On a assisté à une étrange conférence de presse le 5 avril dernier qui regroupait la « crème » de la représentation de l’Etat en Corse : le Préfet Patrick Strzoda, flanqué de son tout nouveau Secrétaire Général aux Affaires Corses, François Lalanne, et du directeur du pôle fiscal Luc Estruch. But de l’opération de communication : démontrer que l’Etat supporte l’économie corse à bout de bras. Sauf qu’à trop vouloir démontrer, on finit par démontrer avant tout un parti pris caricatural. La « troïka » du Palais Lantivy se met-elle en place pour imposer un discours d’austérité budgétaire en Corse ?
Pour autant, ces chiffres doivent être discutés, mais sur la base de 1.200 millions d’euros, et non le triple. Le Préfet montre qu’il y a lui-même songé quand il précise que les dépenses militaires ne sont pas prises en compte.

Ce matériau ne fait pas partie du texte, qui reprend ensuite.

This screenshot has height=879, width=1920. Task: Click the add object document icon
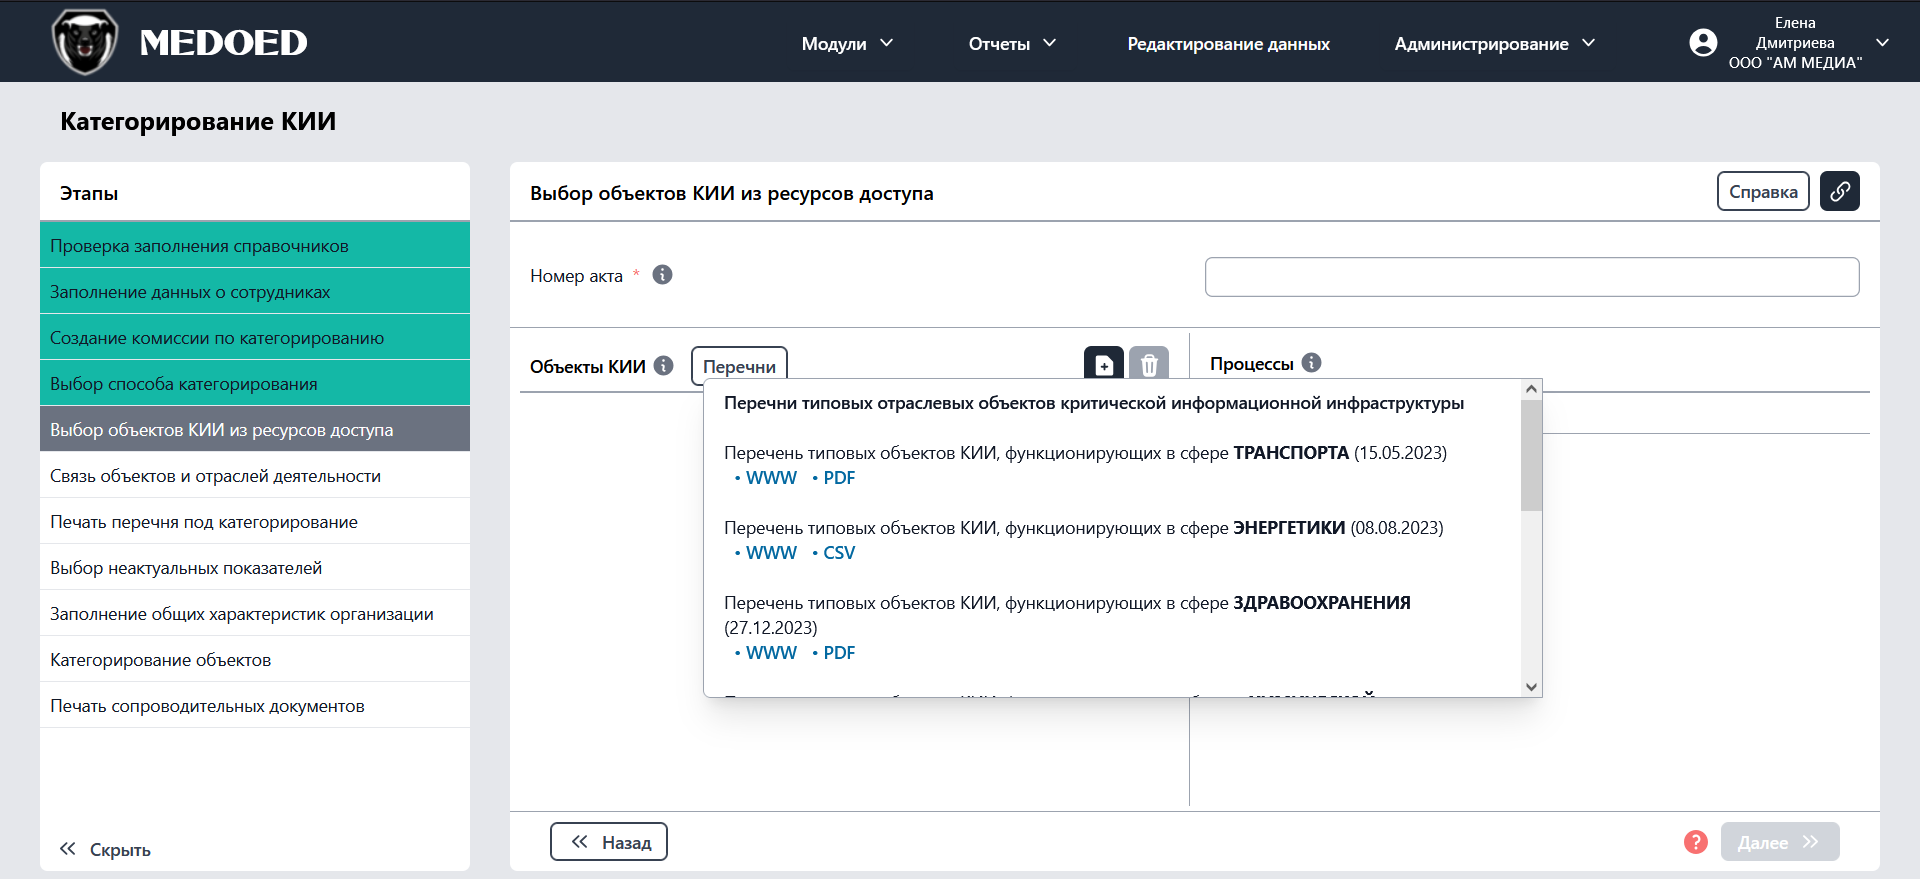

Il aurait pu pousser sa réflexion plus loin, et nous informer du coût pour l’Etat quand il dispose de bases militaires hors de son territoire. Mais ne mégotons pas, et venons-en à l’essentiel.
Dans son décompte, la « troïka » évoque les salaires versés, 570 M€, et les pensions et retraites, 430 M€. On peut discuter les salaires à la marge –par exemple les trois salaires de la troïka elle-même sont-ils à prendre en compte ?-, mais sur les pensions et retraites, c’est assez fort de café ! Chacun sait en effet qu’un fonctionnaire retraité a droit à sa pension où qu’il décide de vivre durant sa retraite. Il y en a comme ça des milliers qui touchent leur retraite à l’étranger, par exemple au Maroc qui accueille de plus en plus de retraités français. Idem pour les immigrés qui rentrent passer leur retraite au pays. La retraite que chacun touche n’est en fait que le remboursement de cotisations acquittées durant toute une vie professionnelle, que l’Etat répartit après les avoir collectées. Le retraité qui s’installe en Corse pour sa retraite y ramène ses droits avec lui. Ils lui appartiennent, et il les percevrait même s’il décidait de passer sa retraite à l’étranger. Nul ne peut présenter ça comme un « cadeau de l’Etat » !
Autre chiffre qui mérite débat, celui de la continuité territoriale. Certes elle figure au budget de l’Assemblée de Corse, mais ses effets ne concernent pas que la Corse. Les récentes déclarations du Ministre des transports à propos de l’avenir de la SNCM et du port de Marseille montrent que cet argent irrigue tout autant le sud de la France que la Corse. A quelle proportion ? Grâce à la création de la CCM, l’économie corse profite mieux du trafic que cette enveloppe soutient. Mais on est loin du compte, et 70 millions au moins sur les 187 versés retournent sur le continent.
On pourrait discuter de bien d’autres points : de l’épargne corse que le système bancaire réinjecte bien souvent hors de Corse, des grandes sociétés, par exemple la grande distribution, dont l’imposition s’effectue en grande partie au siège social, etc…
Mais restons-en aux chiffres énoncés : 1.200 millions d’euros de déficit brut, diminués de 500 millions d’euros entre les retraites et le retour au profit de Marseille des retombées de la continuité territoriale, soit 700 millions d’euros nets. Soit 8,75% des 8 milliards de PIB annuel de la Corse en 2010, année pour laquelle le déficit budgétaire de la France avait été de 7,1% du PIB. On est loin de ce que suggérait le propos de la troïka du Palais Lantivy : « l’État apporte 44 % de la richesse créée et consommée dans l’île, le reste du PIB étant généré par le travail des entreprises ».
*On vient d’en mesurer les conséquences via 110 pertes d’emplois dans les établissements corses de haut standing pour qui l’alignement de la TVA restauration entre Corse et continent a généré une baisse de compétitivité mécanique.